Fig.1 McIntosh MAC7200, 8 ohm tap, frequency response at 2.83V into: simulated loudspeaker load (gray), 8 ohms (left channel blue, right red), 4 ohms (left cyan, right magenta), 2 ohms (green) (1dB/vertical div.).


Fig.2 McIntosh MAC7200, 8 ohm tap, small-signal 10kHz squarewave into 8 ohms.

Fig.3 shows the effects of the treble and bass controls, set to their +12 and –12 positions compared with the response with the controls bypassed. While the maximum boost or cut at low frequencies was ±12dB, it reached ±15dB at high frequencies. Channel separation via the line inputs (not shown) was okay, at just below 70dB in both directions. The level of the McIntosh's noise floor depended on the volume control setting. With the control set to its maximum, a small number of low-level supply-related spuriae can be seen just above the random noise floor (fig.4). The wideband, unweighted S/N ratio, taken with the unbalanced inputs shorted to ground and the volume control set to its maximum, was 69.3dB, average of both channels, ref. 2.83V output from all three output taps into 8 ohms. Restricting the measurement bandwidth to the audioband increased the S/N ratio to 78.0dB, while switching an A-weighting filter into circuit improved it further to 80.6dB.

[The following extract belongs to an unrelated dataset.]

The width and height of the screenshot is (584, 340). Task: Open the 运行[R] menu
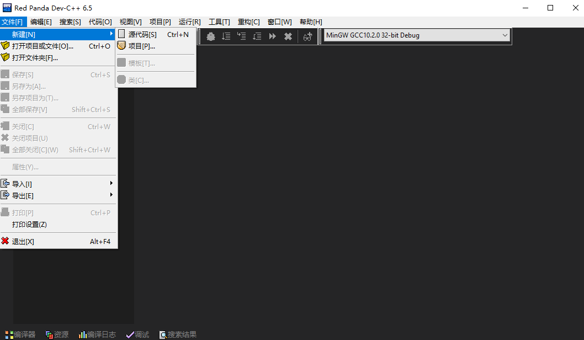click(x=189, y=22)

Fig.3 McIntosh MAC7200, 8 ohm tap, frequency response at 2.83V into 8 ohms with treble and bass controls set to their maximum and minimum and switched out of circuit (left channel blue, right red, 5dB/vertical div.).


Fig.4 McIntosh MAC7200, 8 ohm tap, spectrum of 1kHz sinewave, DC–1kHz, at 1W into 8 ohms with volume control set to "100%" (left channel blue, right red, linear frequency scale).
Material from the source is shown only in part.